広島県三島市の、パン製造業の八天堂の社長、森光孝雅さんのご著書、「人生、今日が始まり『良い品、良い人、良い会社つくり』への挑戦」を拝読しました。この本の中で、森光さんは、会社が債務超過の危機に陥ったとき、取引銀行に助けてもらったときの経験が書かれていました。八天堂のピーク時の売上は4億円あったそうですが、商品の販売不振により、2001年には、その半分まで落ち込んだそうです。

そんな中、森光さんは、銀行に来て欲しいと言われ、銀行に出向いたところ、応接室で、支店長と融資担当次長から、「社長、いま、貴社はどういう状況かご存知ですか、ウチとしては、もう、追加融資はできませんので、どうか、ご了承ください」と伝えられたそうです。さらに、八天堂の担当者の職員から、一緒に行って欲しいところがあると伝えられ、翌日、広島市方面へ、その担当者と向かったそうです。そして、着いた場所は、弁護士事務所だったそうです。
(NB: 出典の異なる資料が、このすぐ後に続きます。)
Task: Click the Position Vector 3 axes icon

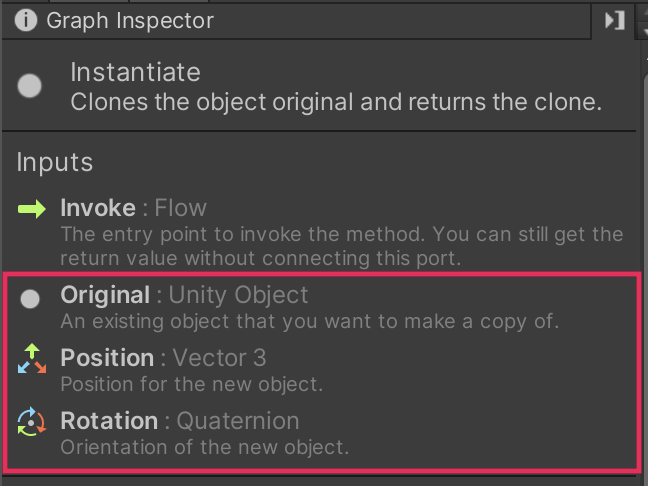Action: point(32,359)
「そして事務所に入り、机に向かい合って座っていると、弁護士が口を開きました。(中略)『それでは、こちらが民事再生手続きに関する書類です。それから、こちらが、破産手続きに関する書類です。こういう方向で検討しておりますので、ちょっと目を通しておいて下さい』その瞬間、私は頭を思い切り殴られたような感覚に襲われました。そして、めまいのような症状が出て、フラフラとその場に倒れそうな気分になりました。(中略)ただ、その後、すぐに民事再生や、破産の手続きが始まったわけではありませんでした。(中略)
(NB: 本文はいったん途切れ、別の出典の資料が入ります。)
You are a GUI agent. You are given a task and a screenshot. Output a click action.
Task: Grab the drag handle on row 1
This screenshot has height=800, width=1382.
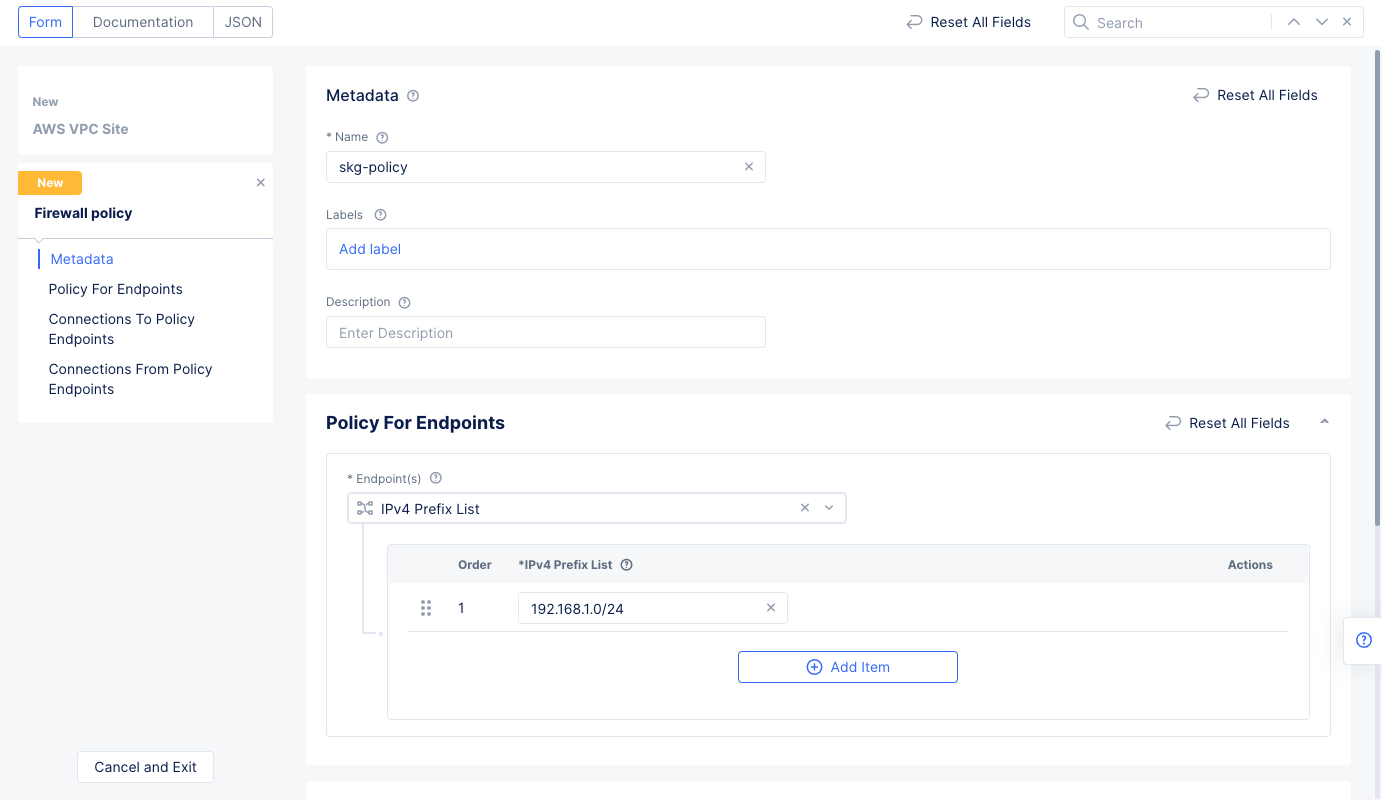[426, 608]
後で、銀行の担当者にきいたところ、どうやら、本当に倒産させるつもりはなかったとのことです。(中略)私たちが、経営のことはまったく分かっていないながらも、おいしいパンをつくろうと努力していたことは知っておられました。ですから、本音のところでは、私どもを立ち直らせたいと考えてくれていたのです。ただ、明らかに経営が立ち行かなくなっている状態だったにもかかわらず、社長である私にまったくその危機感がなかったため、わざと融資担当次長に『融資を止める』といってもらったり、弁護士に『民事再生手続きと破産手続きをしましょう』といってもらったりしたのでしょう」

八天堂担当の銀行職員の方は、同社にとても愛着があり、上司だけでなく、弁護士にまで協力してもらい、森光さんを助けようとしたようです。ここまで熱心な銀行職員は少ないと思いますが、債務超過の状態でも銀行が救おうとする会社も少ないと思います。結果として、八天堂は、その後、目覚ましい業績の回復を見せるのですが、同社のポテンシャルを見抜いていた銀行もすばらしい対応をしたわけです。そして、それは、「ショック療法」をしてでも助けたいと銀行に思わせる、森光さんのひたむきな姿勢があったからだと思います。